Ashkan Sadri Ashkan Sadri is an MSc student in the Department of Anatomy and Cell Biology, under the supervision of Dr. Alison Allan. Despite rigorous research revolving around the topic, breast cancer still remains a leading cause of cancer-related death amongst Canadian women. The primary factor that causes this is metastasis (the spread of cancer cells from the primary breast tumor to distant organs), since current therapies are largely non-curative in the metastatic setting. Our novel study aims to identify key factors involved in metastasis towards the lung and bone microenvironments, as these particular tissues are clinically important sites of breast cancer dissemination. Recently, we have observed that specific organ microenvironments reduce the ability for breast cancer cells to adhere (stick down) to the cell culture dish, resulting in a distinct “floating” cell population that is still capable of growing. Our further investigations are aimed at determining whether these “floating” cells may have enhanced stem-like and aggressive activity compared to their adherent counterparts. Understanding these intra- and extracellular communications are directly translational to the prevention of metastatic disease related to breast cancer.
Olivia Tong Olivia Tong is an MSc student in the Biomedical Engineering Program, under the supervision of Drs. Jeffrey Carson and Mamadou Diop. She is working on a non-contact scanner that can accurately monitor the blood oxygen level inside tumours during chemotherapy. The results from the project will lead to a new diagnostic method that can quickly identify the most effective drug for each breast cancer patient receiving chemotherapy.

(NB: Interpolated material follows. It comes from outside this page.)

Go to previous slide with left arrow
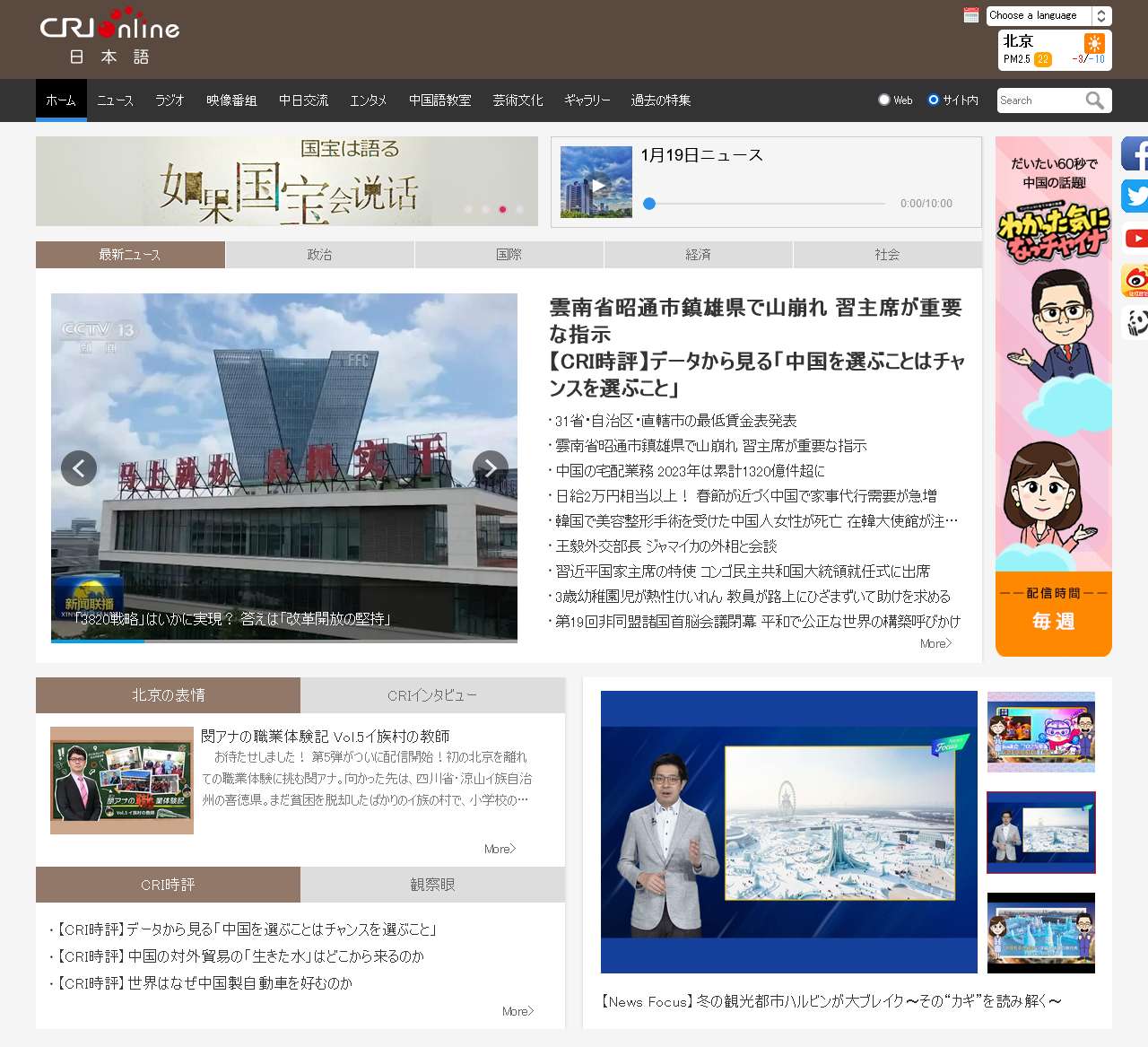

Lawrence Yip Lawrence Yip is an MSc student in the Department of Medical Biophysics, under the supervision of Dr. Jeffrey Carson. He is working on developing a photoacoustic imaging system, which is a hybrid system combining the advantages of ultrasound and optical imaging. With this system, we hope to assist in breast-conserving surgery to more accurately remove tumourous tissue and reduce repeat surgeries.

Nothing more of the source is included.